#### Instruction 1
Write out the part of the Bulls and Cows description from "Description" up to and including "your friend's guess.".
#### Instruction 2
Using the Bulls and Cows description, say yes or no to each statement and quote the words that decide it: (a) the secret and the guess may contain duplicate digits; (b) the secret and the guess may differ in length; (c) in the hint format "xAyB", x is the number of cows.

#### Selected text
** BEGIN **

299. Bulls and Cows

中文文档

Description

You are playing the Bulls and Cows game with your friend.

You write down a secret number and ask your friend to guess what the number is. When your friend makes a guess, you provide a hint with the following info:

  • The number of "bulls", which are digits in the guess that are in the correct position.
  • The number of "cows", which are digits in the guess that are in your secret number but are located in the wrong position. Specifically, the non-bull digits in the guess that could be rearranged such that they become bulls.

Given the secret number secret and your friend's guess guess, return the hint for your friend's guess.

The hint should be formatted as "xAyB", where x is the number of bulls and y is the number of cows. Note that both secret and guess may contain duplicate digits.

 

Example 1:

Input: secret = "1807", guess = "7810"
Output: "1A3B"
Explanation: Bulls are connected with a '|' and cows are underlined:
"1807"
  |
"7810"

Example 2:

Input: secret = "1123", guess = "0111"
Output: "1A1B"
Explanation: Bulls are connected with a '|' and cows are underlined:
"1123"        "1123"
  |      or     |
"0111"        "0111"
Note that only one of the two unmatched 1s is counted as a cow since the non-bull digits can only be rearranged to allow one 1 to be a bull.

 

Constraints:

  • 1 <= secret.length, guess.length <= 1000
  • secret.length == guess.length
  • secret and guess consist of digits only.

Solutions

Solution 1: Counting

We create two counters, $cnt1$ and $cnt2$, to count the occurrence of each digit in the secret number and the friend's guess respectively. At the same time, we create a variable $x$ to count the number of bulls.

** END **

#### Provided material
** BEGIN **

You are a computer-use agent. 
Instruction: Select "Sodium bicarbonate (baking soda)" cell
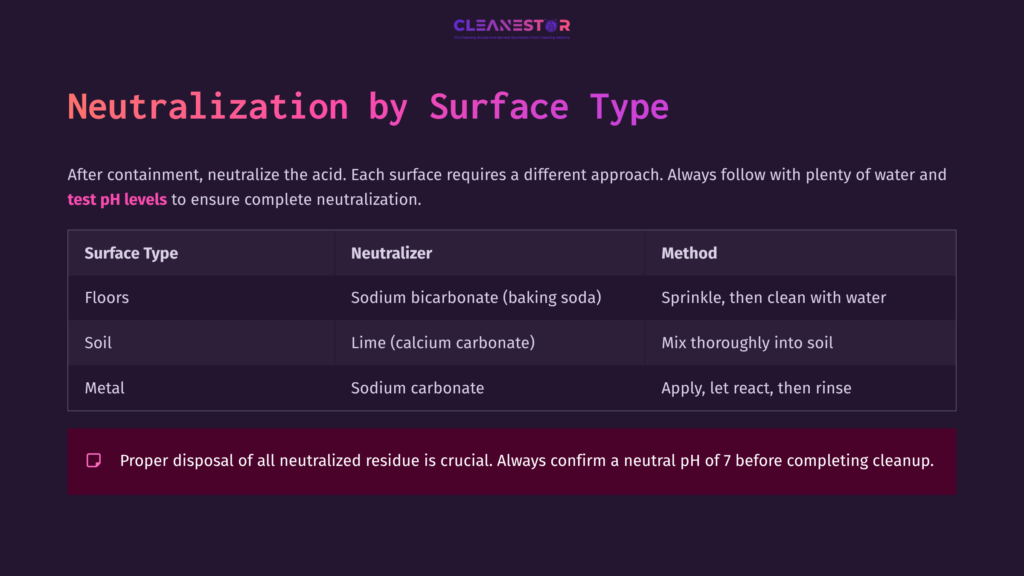pyautogui.click(x=476, y=298)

** END **

#### Reply 1
Description

You are playing the Bulls and Cows game with your friend.

You write down a secret number and ask your friend to guess what the number is. When your friend makes a guess, you provide a hint with the following info:

  • The number of "bulls", which are digits in the guess that are in the correct position.
  • The number of "cows", which are digits in the guess that are in your secret number but are located in the wrong position. Specifically, the non-bull digits in the guess that could be rearranged such that they become bulls.

Given the secret number secret and your friend's guess guess, return the hint for your friend's guess.

#### Reply 2
(a) Yes: "Note that both secret and guess may contain duplicate digits."
(b) No: "secret.length == guess.length"
(c) No: "where x is the number of bulls and y is the number of cows"